The researchers identified more than a dozen genes – including several used by the cannabis plant to synthesize cannabinoids – and inserted them into the yeast. Genes create enzymes that trigger a series of chemical reactions and, in a process similar to brewed beer, these reactions turn sugar into cannabigerolic acid. From this, a long list of cannabinoids can be produced, including THC and CBD, which you can now find as a panacea at the nearest petrol station.
Very seriously, CBD, or cannabidiol, is used to treat epileptic seizures in children and can potentially treat Parkinson's disease, chronic pain, anxiety, and more. THC is now in FDA-approved drugs for nausea induced by chemotherapy and to improve the appetite of AIDS patients. But research on marijuana for medical purposes has been slowed by the fact that more than 100 other chemicals in the plant are produced in small quantities.
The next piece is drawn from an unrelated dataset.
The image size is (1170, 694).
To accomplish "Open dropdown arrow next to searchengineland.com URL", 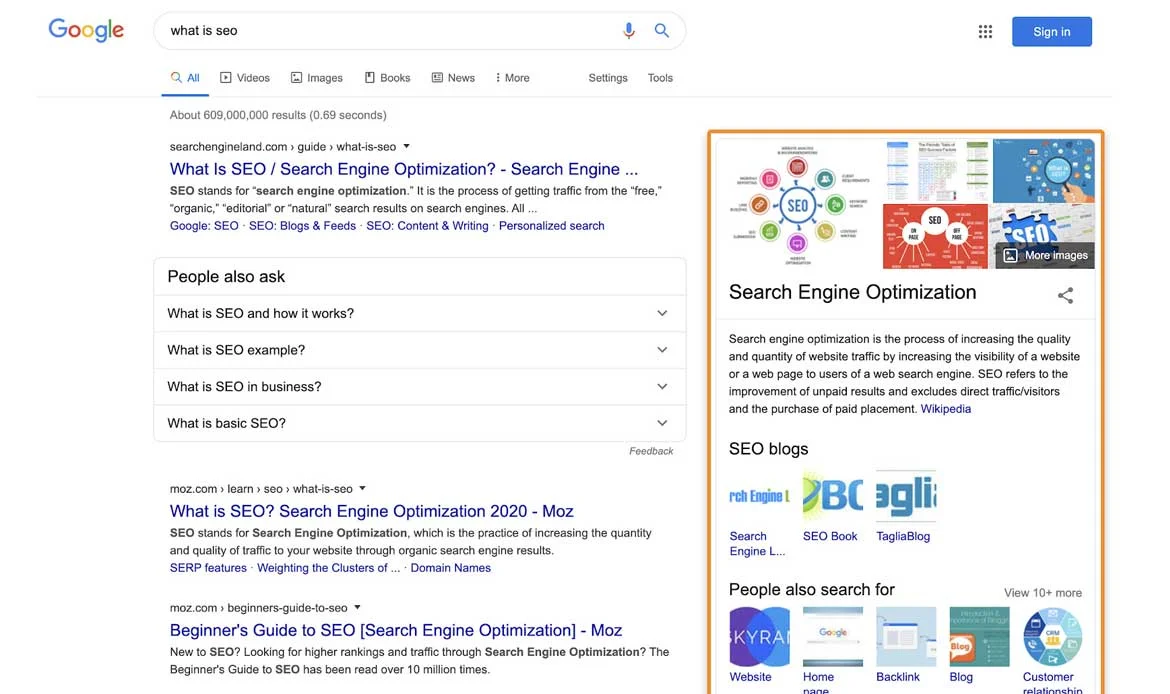I will (407, 147).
Scientists at the origin of this new genetically modified yeast say that it could accelerate the production of these chemicals, thus theoretically advancing the pace of research on cannabinoids and the development of the pharmaceutical sector.
Several other chemicals and medications are already produced using genetically modified yeast. These include human growth hormone, insulin and blood clotting factors, and yeast production has many benefits. In this case, the yeast requires less water than cannabis and can be produced without the pesticides, fertilizers, zappers and ventilation systems often used in the cultivation of the plant.